Beefy Boxes and Bandwidth Generously Provided by pair Networks
Syntactic Confectionery Delight
 
PerlMonks  

Re: Replace zero-width grouping?

by BrowserUk (Patriarch)
on May 06, 2003 at 21:49 UTC ( [id://256058]=note: print w/replies, xml ) Need Help??


in reply to Replace zero-width grouping?

Your two pass solution looks fine provided the string isn't any longer than the sample you supplied, but when the string gets longer, it falls down.

my $a = "17341234173412341734123417341234"; $a=~s/(.)(?=...\1)/A/g; $a=~s/(?<=A...)(.)/B/g; print $a; A7AAB2BBB7BBB2BBB7BBB2BBB7BBB2BB

diotalevi's solution works much better

my $a = "17341234173412341734123417341234"; my $n=0; $n++ while $a =~ s/(.)(...)\1/A$2B/; print $n, $a; 12 A7AAB2BBA7AAB2BBA7AAB2BBA7AAB2BB

The downside is that as the length of the string grows, so do the number of passes, and it is having to re-scan the parts of the string it has already processed, each time through. For short strings this isn't a great problem, but if the strings are longer, then there is an alternative method that avoids it.

my $a = "17341234173412341734123417341234"; substr($a, $_, 5) =~ s[(.)(...)\1][A$2B] for 0 .. length ($a); print $a; A7AAB2BBA7AAB2BBA7AAB2BBA7AAB2BB

By using substr as an lvalue for the substitution, you can perform process in a single (overlapping) pass that reduces the work done by the regex engine by only looking at each group of 5 characters at a time.

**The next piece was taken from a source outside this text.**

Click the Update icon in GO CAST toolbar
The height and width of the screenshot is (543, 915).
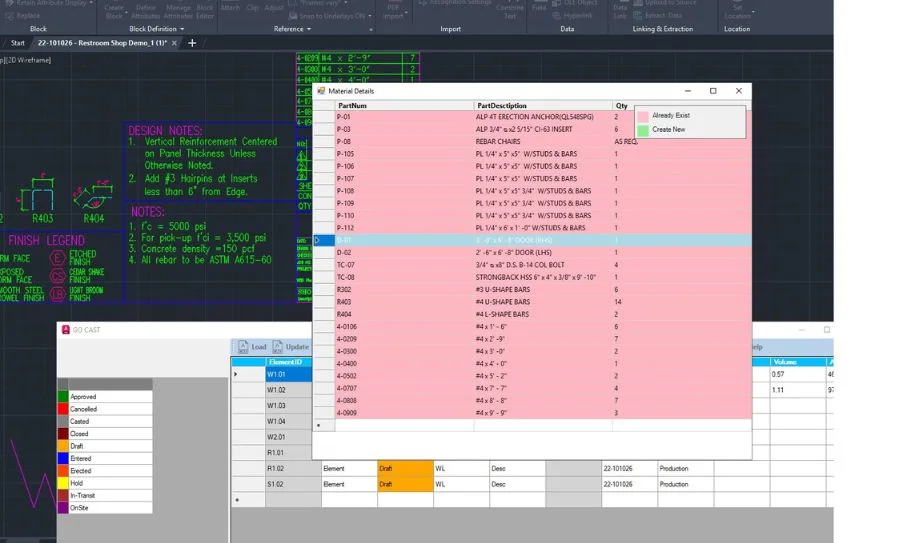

The difference in performance only really becomes evident once the string length gets above about 5 times the length of your original sample, but the technique is useful in its own right for some things.


Examine what is said, not who speaks.
"Efficiency is intelligent laziness." -David Dunham
"When I'm working on a problem, I never think about beauty. I think only how to solve the problem. But when I have finished, if the solution is not beautiful, I know it is wrong." -Richard Buckminster Fuller

Replies are listed 'Best First'.
Re: Re: Replace zero-width grouping?
by hv (Prior) on May 07, 2003 at 02:12 UTC

    I hoped to fix the two-pass version by adding a check to make sure this character wasn't already earmarked to become a "B" before accepting it to become an "A":

    s/(?<!A...)(.)(?=...\1)/A/g; s/(?<=A...)(.)/B/g;
    but that still fails in exactly the same way, because the regexp engine goes to some effort to make sure that the pattern is matched against the original unmodified string each time through an s///g.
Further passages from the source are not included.